Chun, So Young;Chong, Euna;Lee, Bomnae;Kwon, Jin-Wook;Park, Hye Young;Kim, Sheenhee;Gang, Giljin
Journal of Food Hygiene and Safety
/
v.34
no.2
/
pp.158-169
/
2019
Ergot alkaloids are mycotoxin produced by fungi of the Claviceps genus, mainly by Claviceps purpurea in EU. Recently obtained informations indicates necessity for control the ergot in imported grains. Recent occurrence data of ergot alkaloids from EU countries indicate the necessities of management and control these toxins from the imported grains like rye, wheat, oat etc. The aim of this study is to optimize the liquid chromatography-tandem mass spectrometry method for determination of ergot alkaloids (ergometrine, ergosine, ergotamine, ergocornine, ergocryptine, ergocristine and their epimers (-inines) from grain and grain-based food. The test method was optimized by extracting the sample with acetonitrile containing 2 mM ammonium carbonate, purification with Mycosep cartridge, and instrumental analysis by LC-MS/MS using Syncronis C18 column. The standard calibration curves showed linearity with correlation coefficents; $R^2$ >0.99. Mean recoveries ranged from 72.0 to 111.3% at three different fortified levels (20, 50, and $100{\mu}g/kg$).
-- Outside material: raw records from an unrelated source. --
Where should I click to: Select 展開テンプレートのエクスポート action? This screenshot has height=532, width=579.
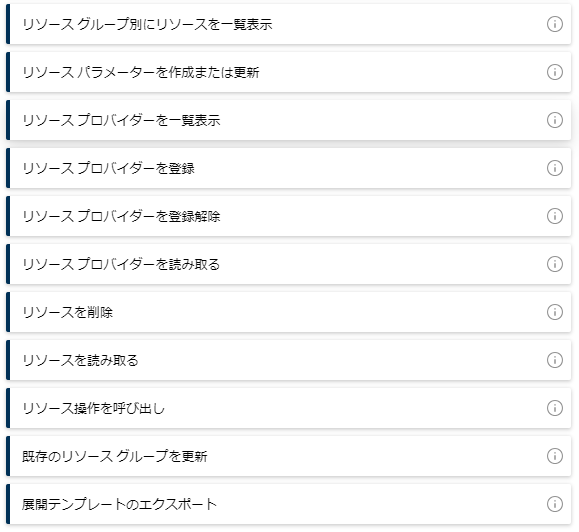click(288, 504)
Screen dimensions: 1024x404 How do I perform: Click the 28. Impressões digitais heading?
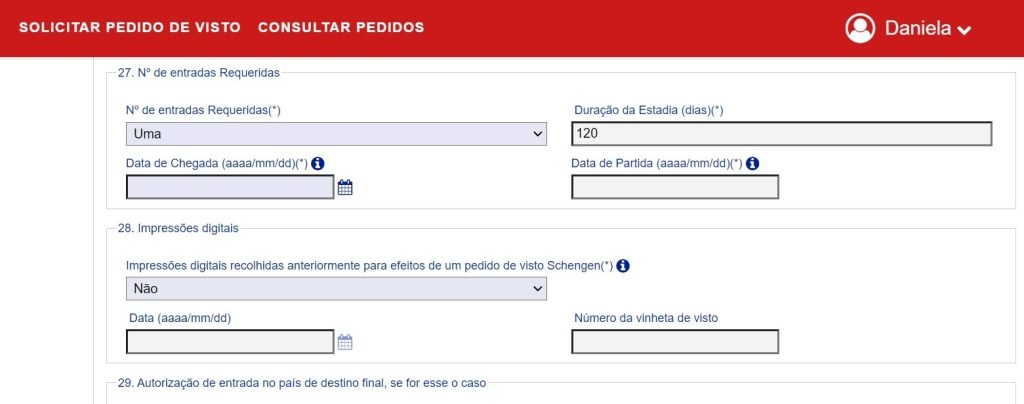pyautogui.click(x=178, y=228)
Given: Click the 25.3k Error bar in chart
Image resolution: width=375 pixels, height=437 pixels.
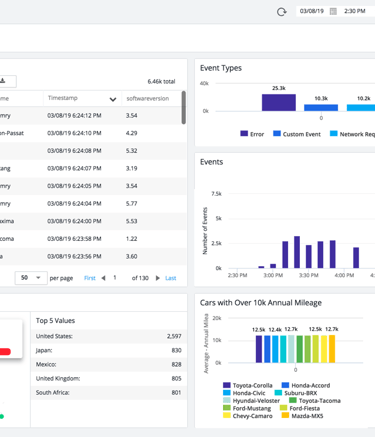Looking at the screenshot, I should point(279,102).
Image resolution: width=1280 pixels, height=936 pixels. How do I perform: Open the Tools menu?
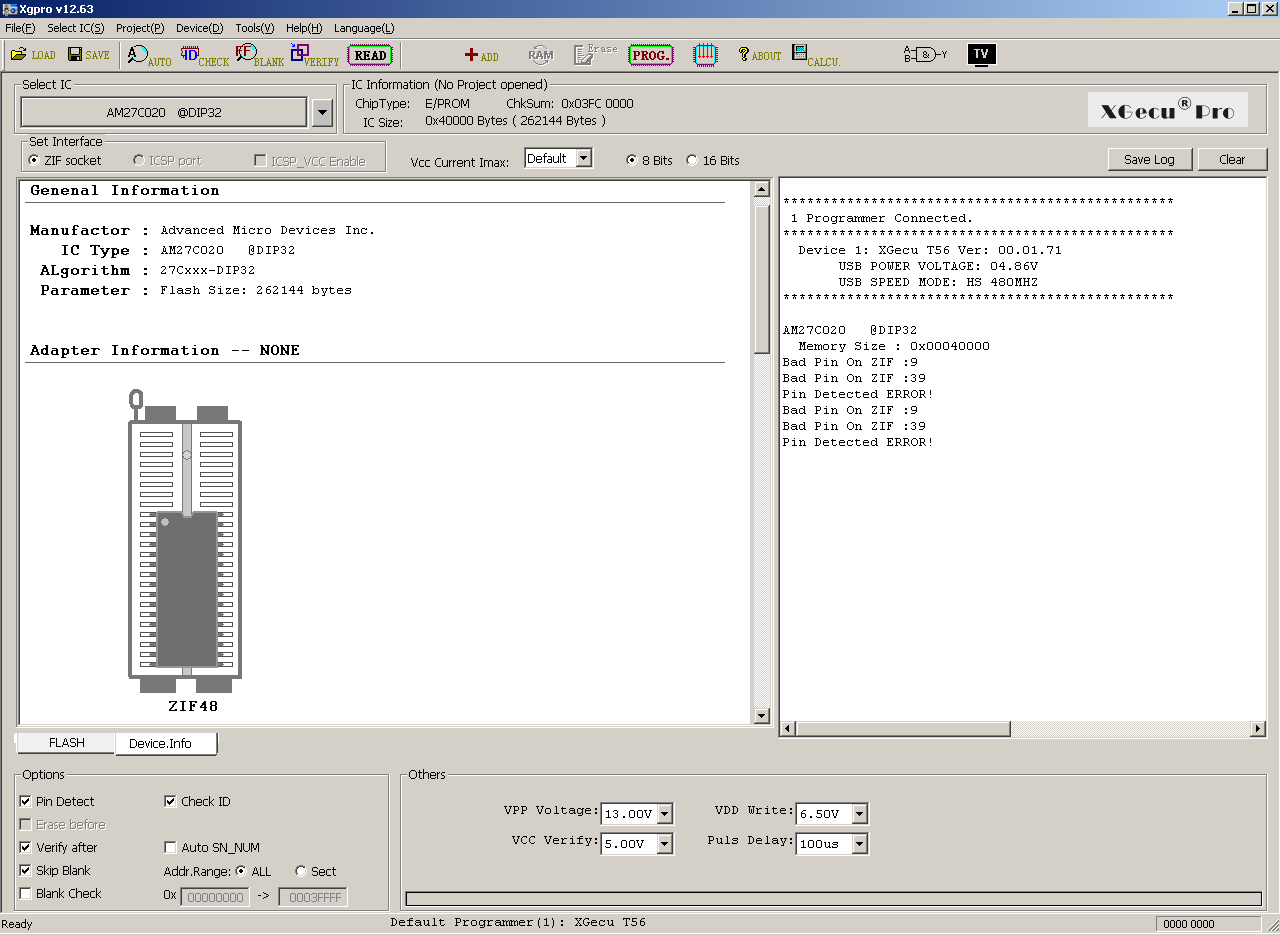pyautogui.click(x=254, y=28)
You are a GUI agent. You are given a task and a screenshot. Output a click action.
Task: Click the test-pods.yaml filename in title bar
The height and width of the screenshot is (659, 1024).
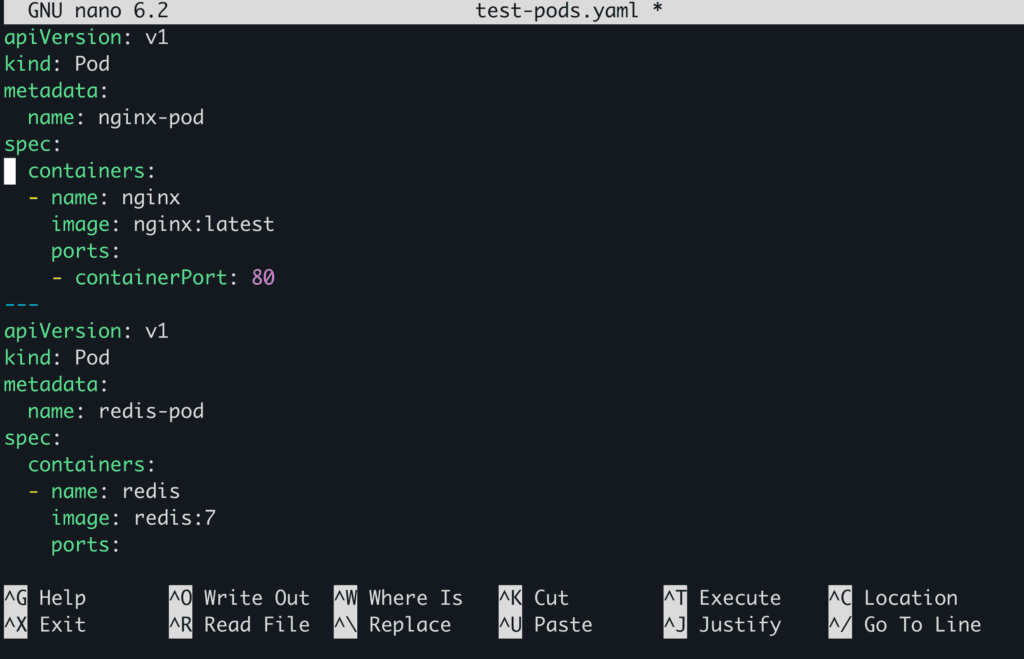click(557, 11)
The correlation coefficient expressed as precision was within the range of 1.9-12.9%. The limit or quantifications (LOQ) ranged from 0.012 to $0.058{\mu}g/kg$. The developed analytical method met the criteria of AOAC Int. and CAC validation parameters like accuracy and sensitivity. As a result, it was confirmed that the test method developed in this study is suitable for the simultaneous analysis of six species of ergot alkaloid from grains and grain products.